Given the cumulative nature of the three quantitative criteria, from this baseline scenario, the number of firms actually falling under the gatekeeper designation could only decrease. However, as technology companies develop and grow, more of them could be subject to the DMA obligations. Firms such as Airbnb, Zoom or Zalando could soon achieve the thresholds under the stricter IMCO position if the current trend continues.The choice between one or two CPS as a requirement to identify a gatekeeper would make a big difference to the DMA scope. While the European Commission proposes that the number of business and end-users is calculated for a CPS of the provider, Schwab’s proposal suggested that these figures should be calculated for each CPS of a provider that provides at least two of the services listed in the CPS definition. This is a crucial difference that has the power to change significantly the number of entities considered as gatekeepers. This is because many companies that provide digital services – apart from the ‘GAFAM’ – do so for one type of service. This would be the case for SAP, Oracle, Airbnb and Salesforce, for example, as Table 4 shows.
Recommended citation:
Mariniello, M. and C. Martins (2021) ‘Which platforms will be caught by the Digital Markets Act? The ‘gatekeeper’ dilemma’, Bruegel Blog, 14 December
[1] Total revenues, Free cash flow, Cash and cash equivalents, Equity, Market Capitalization end of year, Net profits, Number of employees, Investment in Plant, Property and Equipment, R&D Investments, Aggregated number of acquisitions in the last five years, Aggregated number of patents in the last two years, Number of sectors where company is active, Revenue market share (of primary market), Search traffic, Daily page views per visitor, Alexa Rank 90 Day Trend, Global active users, Business area rank score
[2] Alphabet, Apple, Facebook, Amazon, Microsoft, Yahoo (Verizon), Twitter, Zalando, eBay, Spotify, Netflix, SAP, Slack, Schibsted, Vivendi, Booking Holdings Inc, Otto Group, Expedia, Salesforce
[3] The questions are the following: Does the platform have exclusive access to a large body of consumers?, Is it difficult for users to multi-home or switch platforms?, Are sellers substitutable?, Do users benefit from network effects requiring sellers to multi-home across platforms?, Platform has an established network, so that network effects and/or its ecosystem and related “stickiness” are an effective barrier to entry for alternative platforms.
[4] The Council proposes that the EEA turnover above or equal to €6.5 billion should be verified in each of the last three financial years, and adds that the thresholds for the number of users, both end-users and business users, should be equal to or above – instead of just above – the respective thresholds included in the Commission proposal.

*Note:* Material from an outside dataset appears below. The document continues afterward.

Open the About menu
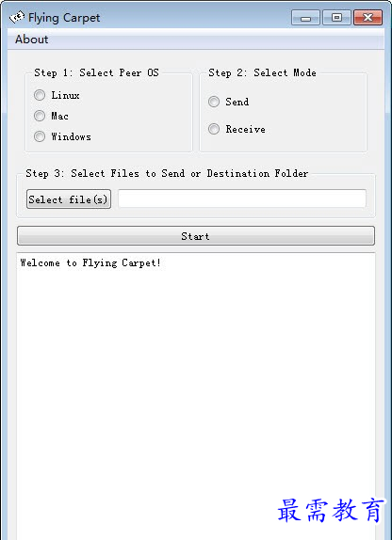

[5] The outcome of our analysis is influenced by the Covid-19 pandemic crisis and its effect on the selected firms since we used the latest data available. This point is particularly relevant for the Council of the EU proposal because the threshold on turnover needs to be met for each of the last 3 financial years.

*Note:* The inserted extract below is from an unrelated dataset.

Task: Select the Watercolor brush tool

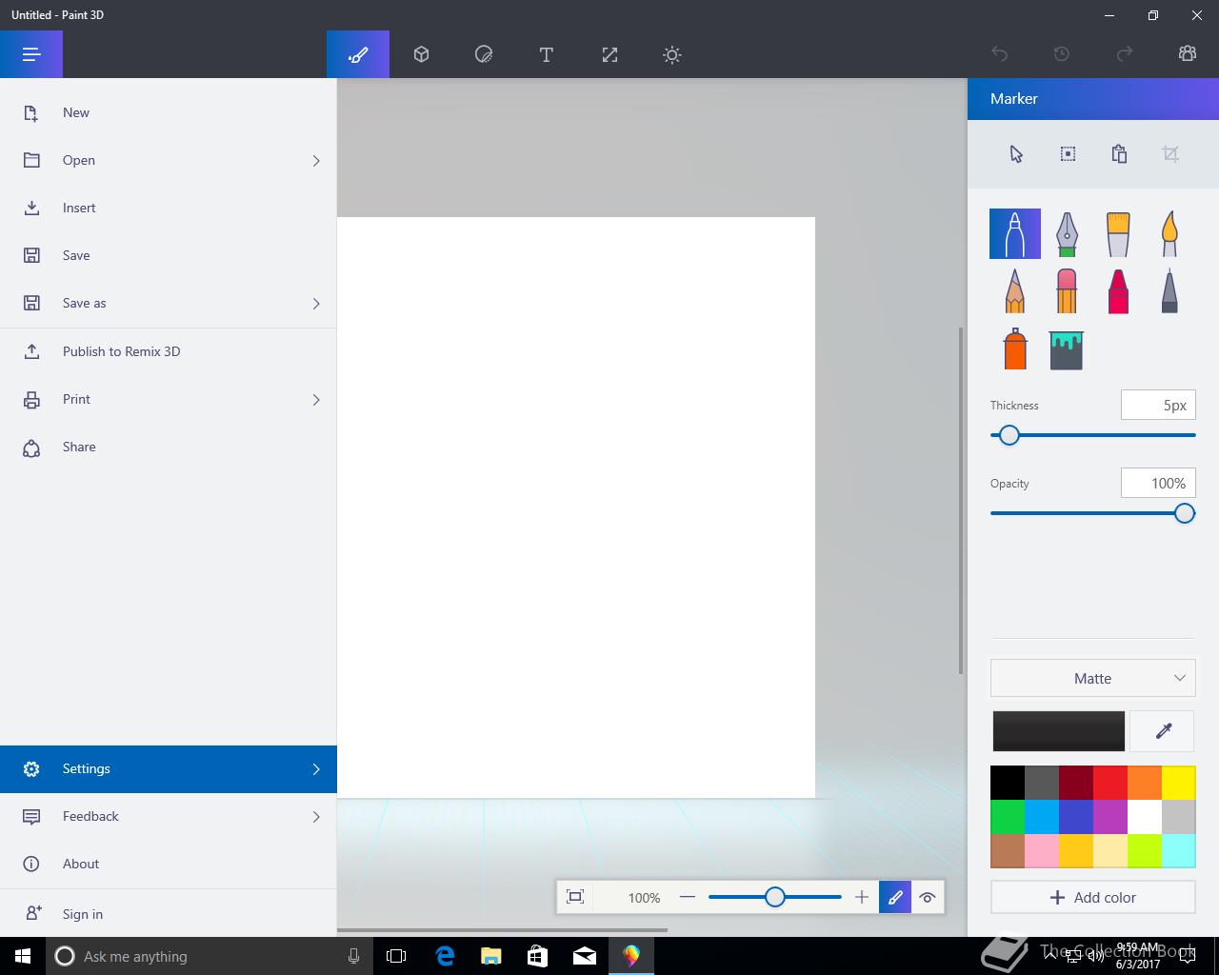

[6] This analysis is subject to limitations, given that it is still challenging to isolate data for EEA turnover, but we believe that this does not influence the accuracy of the results. Naturally, other firms could be eligible as gatekeepers since the list of firms selected for this analysis is not fully encompassing. We included firms which have been considered in the European Commission’s analysis, academic studies and mentioned in the media.